### [ARTIGO]
Ser louco para abraçar a vida cristã

Para ser sábio aos olhos de Deus, é preciso ser insensato, ser louco aos olhos do mundo. Com efeito, o que é aos olhos do mundo que não crê, o mandamento do perdão, o amor aos inimigos, o perder a vida para ganhar a vida eterna? Tudo isso não é tido por pura insensatez, loucura? Do mesmo modo, os valores do mundo, sem fé, são loucura aos olhos de Deus. “Ninguém se iluda: se algum de vós se julga sábio diante deste mundo, faça-se louco, para tornar-se sábio; pois a sabedoria deste mundo é loucura diante de Deus” (1Cor 3,18-19).

Escrevia um monge cartuxo: “Toda a nossa sabedoria está fundamentada na loucura da cruz, ao contrário de toda a sabedoria humana” (ver 1Cor 1 e 2). Falamos, talvez demais, do sábio equilíbrio de nossa vida. Esquecemos que, humanamente, é preciso ser louco para abraçar a vida cristã! “Eu vim trazer fogo à terra” (Lc 12,49) [1].

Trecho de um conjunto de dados
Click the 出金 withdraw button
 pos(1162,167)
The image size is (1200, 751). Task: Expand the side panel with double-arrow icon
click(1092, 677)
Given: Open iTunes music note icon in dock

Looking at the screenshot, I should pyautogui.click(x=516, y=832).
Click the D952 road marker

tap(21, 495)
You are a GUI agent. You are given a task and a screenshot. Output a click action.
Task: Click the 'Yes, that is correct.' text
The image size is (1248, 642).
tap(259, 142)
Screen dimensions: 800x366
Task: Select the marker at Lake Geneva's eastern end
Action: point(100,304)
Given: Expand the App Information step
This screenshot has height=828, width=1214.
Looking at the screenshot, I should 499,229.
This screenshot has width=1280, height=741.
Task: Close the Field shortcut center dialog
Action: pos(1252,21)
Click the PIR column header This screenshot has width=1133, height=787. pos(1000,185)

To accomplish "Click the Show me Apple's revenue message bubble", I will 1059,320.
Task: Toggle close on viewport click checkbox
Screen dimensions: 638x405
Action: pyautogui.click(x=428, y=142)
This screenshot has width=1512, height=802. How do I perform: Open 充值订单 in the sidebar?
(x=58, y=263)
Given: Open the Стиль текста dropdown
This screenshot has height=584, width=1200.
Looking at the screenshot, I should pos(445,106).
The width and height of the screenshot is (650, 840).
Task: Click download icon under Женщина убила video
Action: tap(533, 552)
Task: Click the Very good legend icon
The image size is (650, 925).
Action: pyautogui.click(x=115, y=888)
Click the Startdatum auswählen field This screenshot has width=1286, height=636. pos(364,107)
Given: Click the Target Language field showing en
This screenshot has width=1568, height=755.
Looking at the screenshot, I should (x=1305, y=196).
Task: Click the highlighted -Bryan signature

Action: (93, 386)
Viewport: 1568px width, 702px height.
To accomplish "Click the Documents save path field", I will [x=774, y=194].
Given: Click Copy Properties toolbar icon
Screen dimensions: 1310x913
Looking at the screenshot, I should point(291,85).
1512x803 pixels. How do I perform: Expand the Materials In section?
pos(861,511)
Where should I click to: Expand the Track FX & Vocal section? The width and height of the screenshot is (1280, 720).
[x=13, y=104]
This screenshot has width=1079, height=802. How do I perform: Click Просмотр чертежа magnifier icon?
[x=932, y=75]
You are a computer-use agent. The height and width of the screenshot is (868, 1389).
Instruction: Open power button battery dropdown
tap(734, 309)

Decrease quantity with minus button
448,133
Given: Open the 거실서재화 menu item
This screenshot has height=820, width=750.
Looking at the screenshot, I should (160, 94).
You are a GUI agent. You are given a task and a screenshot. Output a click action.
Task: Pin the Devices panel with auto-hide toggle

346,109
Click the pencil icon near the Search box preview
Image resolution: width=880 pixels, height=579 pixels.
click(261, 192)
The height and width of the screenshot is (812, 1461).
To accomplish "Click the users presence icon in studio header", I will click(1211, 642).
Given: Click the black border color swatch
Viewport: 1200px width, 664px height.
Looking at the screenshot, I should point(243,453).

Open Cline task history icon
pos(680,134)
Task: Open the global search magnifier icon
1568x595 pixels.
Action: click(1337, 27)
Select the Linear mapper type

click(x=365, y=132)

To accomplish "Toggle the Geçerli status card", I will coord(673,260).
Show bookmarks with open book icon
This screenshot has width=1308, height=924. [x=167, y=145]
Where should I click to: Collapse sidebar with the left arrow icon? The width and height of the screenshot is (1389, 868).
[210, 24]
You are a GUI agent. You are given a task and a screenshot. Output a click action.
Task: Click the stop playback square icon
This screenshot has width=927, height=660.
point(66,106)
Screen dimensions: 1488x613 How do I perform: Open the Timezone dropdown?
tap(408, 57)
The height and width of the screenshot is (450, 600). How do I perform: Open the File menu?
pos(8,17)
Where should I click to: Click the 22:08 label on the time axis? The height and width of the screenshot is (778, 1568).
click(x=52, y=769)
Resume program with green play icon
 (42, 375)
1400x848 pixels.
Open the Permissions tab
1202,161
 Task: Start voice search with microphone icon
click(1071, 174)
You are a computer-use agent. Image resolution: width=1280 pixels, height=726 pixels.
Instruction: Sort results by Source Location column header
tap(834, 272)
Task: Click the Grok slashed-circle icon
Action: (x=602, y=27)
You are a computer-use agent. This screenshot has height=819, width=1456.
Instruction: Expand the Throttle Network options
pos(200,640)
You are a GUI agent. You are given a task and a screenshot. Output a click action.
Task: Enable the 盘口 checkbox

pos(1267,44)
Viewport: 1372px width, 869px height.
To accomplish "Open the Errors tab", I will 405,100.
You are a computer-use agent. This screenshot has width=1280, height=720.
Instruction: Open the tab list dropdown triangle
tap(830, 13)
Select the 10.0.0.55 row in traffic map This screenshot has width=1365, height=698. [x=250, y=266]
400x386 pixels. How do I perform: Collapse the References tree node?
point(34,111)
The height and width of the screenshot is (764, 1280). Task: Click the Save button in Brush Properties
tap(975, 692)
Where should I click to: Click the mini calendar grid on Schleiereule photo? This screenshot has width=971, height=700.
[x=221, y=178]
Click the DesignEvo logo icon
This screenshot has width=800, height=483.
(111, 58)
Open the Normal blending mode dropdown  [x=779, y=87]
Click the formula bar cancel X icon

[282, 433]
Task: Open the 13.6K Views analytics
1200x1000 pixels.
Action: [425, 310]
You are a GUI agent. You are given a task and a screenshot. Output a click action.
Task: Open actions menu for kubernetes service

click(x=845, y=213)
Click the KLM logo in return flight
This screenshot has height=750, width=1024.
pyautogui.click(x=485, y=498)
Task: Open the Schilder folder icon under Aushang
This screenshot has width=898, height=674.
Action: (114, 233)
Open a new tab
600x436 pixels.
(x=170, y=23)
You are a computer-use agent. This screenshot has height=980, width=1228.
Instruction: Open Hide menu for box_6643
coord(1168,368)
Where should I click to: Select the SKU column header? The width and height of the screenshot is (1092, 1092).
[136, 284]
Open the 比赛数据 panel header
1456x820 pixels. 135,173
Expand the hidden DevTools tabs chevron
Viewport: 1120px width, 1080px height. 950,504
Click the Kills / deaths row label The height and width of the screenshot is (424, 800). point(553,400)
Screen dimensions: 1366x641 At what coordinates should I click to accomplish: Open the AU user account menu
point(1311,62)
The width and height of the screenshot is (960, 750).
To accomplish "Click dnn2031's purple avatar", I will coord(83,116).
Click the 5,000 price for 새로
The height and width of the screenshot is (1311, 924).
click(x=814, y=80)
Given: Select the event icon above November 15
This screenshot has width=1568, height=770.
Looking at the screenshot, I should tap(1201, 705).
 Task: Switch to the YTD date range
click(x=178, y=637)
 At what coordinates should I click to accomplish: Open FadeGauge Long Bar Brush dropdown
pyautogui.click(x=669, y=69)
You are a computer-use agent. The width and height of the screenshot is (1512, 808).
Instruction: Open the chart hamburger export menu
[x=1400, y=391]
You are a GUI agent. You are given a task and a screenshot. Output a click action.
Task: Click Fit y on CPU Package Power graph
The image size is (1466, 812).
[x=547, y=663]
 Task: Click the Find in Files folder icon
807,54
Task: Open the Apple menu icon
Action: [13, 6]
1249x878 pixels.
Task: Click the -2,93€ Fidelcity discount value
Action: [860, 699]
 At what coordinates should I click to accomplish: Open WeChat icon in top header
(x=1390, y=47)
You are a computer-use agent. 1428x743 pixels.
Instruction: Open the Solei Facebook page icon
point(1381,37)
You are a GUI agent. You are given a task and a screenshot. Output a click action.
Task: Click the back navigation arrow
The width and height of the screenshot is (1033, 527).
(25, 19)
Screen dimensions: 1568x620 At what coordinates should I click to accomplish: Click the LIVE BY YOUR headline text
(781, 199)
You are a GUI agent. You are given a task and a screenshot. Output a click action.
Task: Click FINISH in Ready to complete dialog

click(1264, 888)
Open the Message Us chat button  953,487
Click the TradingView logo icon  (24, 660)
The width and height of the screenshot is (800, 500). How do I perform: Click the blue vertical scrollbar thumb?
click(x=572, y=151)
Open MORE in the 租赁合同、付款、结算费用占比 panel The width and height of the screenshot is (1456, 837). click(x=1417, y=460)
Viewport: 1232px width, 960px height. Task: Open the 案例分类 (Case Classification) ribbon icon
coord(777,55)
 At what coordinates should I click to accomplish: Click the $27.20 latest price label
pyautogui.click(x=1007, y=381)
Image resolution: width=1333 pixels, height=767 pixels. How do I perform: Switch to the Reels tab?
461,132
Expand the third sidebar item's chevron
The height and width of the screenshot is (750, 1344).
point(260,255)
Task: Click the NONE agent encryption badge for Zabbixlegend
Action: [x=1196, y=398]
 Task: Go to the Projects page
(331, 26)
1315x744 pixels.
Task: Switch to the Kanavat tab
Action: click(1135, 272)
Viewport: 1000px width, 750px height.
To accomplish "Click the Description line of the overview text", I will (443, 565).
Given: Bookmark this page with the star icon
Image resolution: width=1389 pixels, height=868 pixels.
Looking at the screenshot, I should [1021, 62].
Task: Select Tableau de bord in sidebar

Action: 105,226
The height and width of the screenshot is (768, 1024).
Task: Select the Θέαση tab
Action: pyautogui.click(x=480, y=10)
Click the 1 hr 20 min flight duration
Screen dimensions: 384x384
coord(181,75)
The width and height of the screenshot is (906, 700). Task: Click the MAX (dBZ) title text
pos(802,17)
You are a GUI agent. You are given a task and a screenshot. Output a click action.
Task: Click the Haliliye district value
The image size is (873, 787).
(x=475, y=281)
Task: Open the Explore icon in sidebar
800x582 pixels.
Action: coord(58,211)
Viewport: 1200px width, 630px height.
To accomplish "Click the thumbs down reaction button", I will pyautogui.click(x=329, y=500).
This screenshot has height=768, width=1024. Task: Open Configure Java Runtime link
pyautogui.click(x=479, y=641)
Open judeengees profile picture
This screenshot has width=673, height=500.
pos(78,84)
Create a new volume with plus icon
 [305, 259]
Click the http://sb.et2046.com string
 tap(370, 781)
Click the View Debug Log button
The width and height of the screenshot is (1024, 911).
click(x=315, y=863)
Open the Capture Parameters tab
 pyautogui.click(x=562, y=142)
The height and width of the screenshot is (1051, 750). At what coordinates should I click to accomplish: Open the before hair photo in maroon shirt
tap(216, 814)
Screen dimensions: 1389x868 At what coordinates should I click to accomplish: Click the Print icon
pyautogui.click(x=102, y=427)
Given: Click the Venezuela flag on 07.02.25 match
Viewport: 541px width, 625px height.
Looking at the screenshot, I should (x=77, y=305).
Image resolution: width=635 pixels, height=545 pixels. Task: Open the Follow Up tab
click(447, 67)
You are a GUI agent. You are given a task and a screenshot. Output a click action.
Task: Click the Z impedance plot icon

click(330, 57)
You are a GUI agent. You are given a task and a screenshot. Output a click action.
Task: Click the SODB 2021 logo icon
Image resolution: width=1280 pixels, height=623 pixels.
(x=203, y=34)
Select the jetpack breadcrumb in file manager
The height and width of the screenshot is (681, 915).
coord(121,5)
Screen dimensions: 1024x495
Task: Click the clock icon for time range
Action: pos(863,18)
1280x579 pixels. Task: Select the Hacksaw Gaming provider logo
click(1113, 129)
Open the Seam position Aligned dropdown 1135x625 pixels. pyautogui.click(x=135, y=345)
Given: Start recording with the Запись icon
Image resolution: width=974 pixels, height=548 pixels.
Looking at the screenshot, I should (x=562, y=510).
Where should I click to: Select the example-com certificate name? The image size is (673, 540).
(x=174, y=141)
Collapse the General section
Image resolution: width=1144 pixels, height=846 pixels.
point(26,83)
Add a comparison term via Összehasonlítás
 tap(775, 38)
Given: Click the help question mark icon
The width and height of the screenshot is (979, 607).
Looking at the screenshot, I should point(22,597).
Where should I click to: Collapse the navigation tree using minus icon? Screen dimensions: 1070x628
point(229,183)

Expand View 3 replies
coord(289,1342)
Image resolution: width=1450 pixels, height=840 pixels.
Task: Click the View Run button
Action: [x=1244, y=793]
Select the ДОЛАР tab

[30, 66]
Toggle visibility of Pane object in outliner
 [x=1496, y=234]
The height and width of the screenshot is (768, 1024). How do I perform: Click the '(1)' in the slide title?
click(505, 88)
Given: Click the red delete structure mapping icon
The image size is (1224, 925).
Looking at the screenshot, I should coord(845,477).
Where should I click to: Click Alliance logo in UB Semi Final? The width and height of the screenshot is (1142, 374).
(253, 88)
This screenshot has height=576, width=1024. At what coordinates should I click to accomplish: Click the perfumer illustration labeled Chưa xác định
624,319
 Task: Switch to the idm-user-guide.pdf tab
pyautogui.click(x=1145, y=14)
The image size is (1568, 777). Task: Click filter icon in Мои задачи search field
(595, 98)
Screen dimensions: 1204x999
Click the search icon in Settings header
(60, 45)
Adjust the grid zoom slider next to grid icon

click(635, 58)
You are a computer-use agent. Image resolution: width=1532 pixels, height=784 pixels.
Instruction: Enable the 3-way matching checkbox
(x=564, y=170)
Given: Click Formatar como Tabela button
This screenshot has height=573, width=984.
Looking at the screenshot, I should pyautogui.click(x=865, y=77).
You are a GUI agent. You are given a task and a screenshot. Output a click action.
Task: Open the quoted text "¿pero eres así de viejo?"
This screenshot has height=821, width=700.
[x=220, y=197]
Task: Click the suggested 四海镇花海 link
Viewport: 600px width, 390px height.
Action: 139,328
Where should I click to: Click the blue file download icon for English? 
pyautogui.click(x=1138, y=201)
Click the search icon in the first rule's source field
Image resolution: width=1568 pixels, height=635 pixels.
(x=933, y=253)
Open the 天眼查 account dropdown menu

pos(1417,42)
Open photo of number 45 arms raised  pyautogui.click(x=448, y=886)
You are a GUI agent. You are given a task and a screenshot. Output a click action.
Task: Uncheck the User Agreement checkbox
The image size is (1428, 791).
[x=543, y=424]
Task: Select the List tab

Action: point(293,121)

### [A FAZER]
A - Indique se cada afirmação concorda com o artigo sobre a loucura da vida cristã, respondendo sim ou não e citando literalmente as palavras do artigo que decidem a questão: (i) os valores do mundo sem fé são loucura aos olhos de Deus; (ii) a frase sobre a loucura da cruz é de um monge franciscano; (iii) a citação "Eu vim trazer fogo à terra" vem da Primeira Carta aos Coríntios.
B - Prolongue o artigo sobre a loucura da vida cristã, começando logo após a sua última frase.

### [RESPOSTAS ESCRITAS]
A -
(i) Sim: "Do mesmo modo, os valores do mundo, sem fé, são loucura aos olhos de Deus."
(ii) Não: "Escrevia um monge cartuxo".
(iii) Não: "“Eu vim trazer fogo à terra” (Lc 12,49)".

B -
É essa “insensatez divina” que nos é concedida pelo Sangue do Senhor. Inebriados pelo Sangue de Cristo, tidos por insensatos e fracos aos olhos do mundo, exultamos de alegria, pois “o que é loucura de Deus é mais sábio que os homens e o que é fraqueza de Deus é mais forte que os homens” (1Cor 1,25). Assim seja.

[1]. ‘Monge da Ordem dos Cartuxos, O discernimento dos espíritos’, Paulinas, São Paulo, 2006. Os monges e monjas da Ordem da Cartuxa, fundada por São Bruno, buscam na solidão e no silêncio o encontro com Deus.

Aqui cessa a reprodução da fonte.